During the age of “Cancel Culture”, a video like this is not taken lightly. Cancel Culture relies on a sort of public shaming to hold individuals responsible for their wrongdoings, to ensure that these individuals receive consequences for their actions. That certainly was the case with this video, a mistake that has impacted the lives of these three students. The administration of the Nutley Public Schools District does not share details of their investigation or punishment of the students. Regardless, on top of whatever punishment the students get from the school, they also have to deal with the fact that this video is now public and visible online. The shaming that is typical of Cancel Culture was prevalent in the comments section of the post that shared this video, with some people even making threats to the girls, their families, the school and the Township of Nutley.
Some people hold the belief that the students deserve the consequences, while others believe it to be too harsh a punishment for one mistake. One NHS Junior, who wishes to remain anonymous, stated that for incidents like this one, “it’s not the only time they made the mistake, it’s just the only time they got caught.” That idea is a driving force in Cancel Culture; individuals who get “called-out” often end up facing harsh consequences, in an attempt to compensate for all the perpetrators who don’t get caught.
The consequences that these three students faced are seen by many of their peers as being a necessary result for the town as a whole. Another anonymous Junior told TAPinto Nutley, “Although the girls are in an extremely unfortunate situation, someone had to be the example.” One Senior, E, believes that this punishment is meaningless, and that the administrative staff should “probably be educating these girls and other racist, bigoted kids/teens/adults in Nutley.” Several students that spoke to TAPinto believe that the punishment that the girls received was too light, with one anonymous Junior stating that it was just a “slap on the wrist” and “bare minimum punishment.” Another NHS Junior, R, stated that “the real reasoning (behind the video) is the lack of action in Nutley.”
Many of the students that spoke to TAPinto noted that casual acts of racism are common in the culture of Nutley High School. One Senior at NHS, A, who is African-American, says that she has been the target of racist jokes made by her fellow students. She also stated, “What was said in the video disgusted me, but it did not surprise me that it came from students of Nutley High School. With growing up in this town and in this school system, I have heard this type of language be used by my peers a few times before. Stereotypical jokes, racial slurs, and other offensive language.” This same student had contacted the school administrative staff via email when she first saw the video online, saying that “There are other students from other surrounding towns expressing their concern that this kind of behavior is okay at Nutley High School, and I want to be able to say that it is not.”

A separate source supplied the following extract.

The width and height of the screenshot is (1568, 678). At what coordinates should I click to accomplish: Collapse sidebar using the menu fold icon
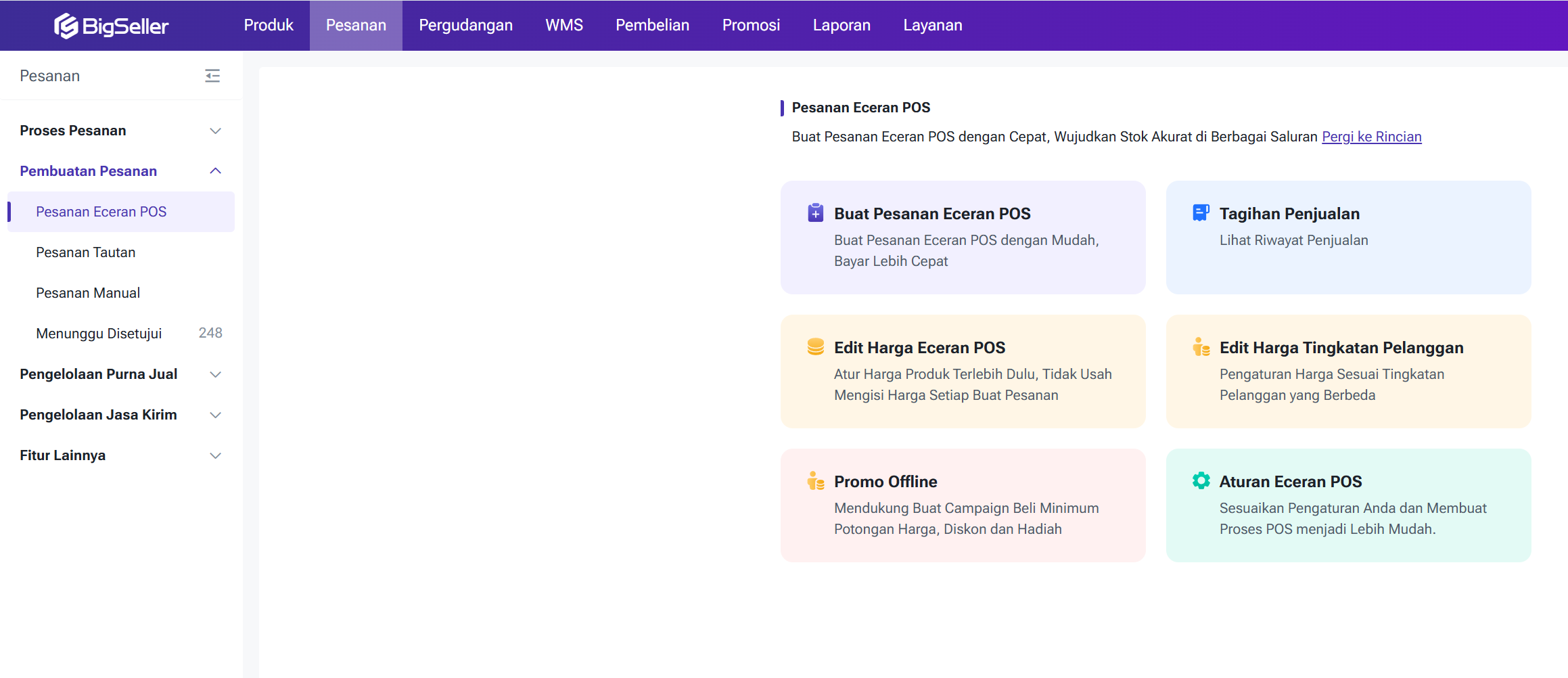pos(212,76)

Junior R spoke on the frequency of racist slurs being thrown around by NHS students, saying that “Nutley students at football games call people from other towns racial slurs, and many older people in the town defend those who use racial slurs.”
This video circulated at the same time that another video was posted, in which a Nutley High School graduate was seen shouting a racial slur. The student now attends Rowan University, whose staff is dealing with the issue. The very short video was also sent out onto Twitter, but was deleted once it was brought to the University’s attention.
After some threats were made on Twitter, many NHS students were afraid of showing up to school, leading to a police presence in the high school. Senior E said “It’s really sad that our high school now has the type of reputation that police need to guard it because kids are scared to go to school.” Senior A stated that “it wasn’t the best feeling to see cop cars around the building first thing in the morning but at least we were safe... A lot of students were called out (to go home) throughout the school day or didn’t show up at all because they feared for their safety.”
The Senior class president is pushing for a better reputation for NHS. He told TAPinto Nutley that “The administration team is working tirelessly to improve the environment around NHS and maintain the safe haven which it already strives to be. The school does not like how this negative stigma is now associated with us, and is actively trying ways to fix our inaccurate public image.”
Much of the younger generation is ready for a push away from casual racism. Things that may not have seemed like an issue when many adults were growing up are now very offensive. Evan, a recent graduate of NHS, stated that “This is an issue that is going on here and everywhere in this country, and I think it’s important that it’s finally coming to light. I think it’s good that people are uncomfortable, because it shows that they are realizing that they might play a role in spreading this kind of sentiment. I hope that the next step is that Nutley as a community moves on and teaches our children the importance of respect and open-mindedness in the future.”
This incident has the possibility to become a learning experience for the students of NHS, and the community of Nutley as a whole. If the community is ready to respect and listen to each other’s opinions and experiences, Nutley can return to being the warm and welcoming place that we aspire to be.
Editor's Note: All discussions with students were conducted off of school property, outside of school hours.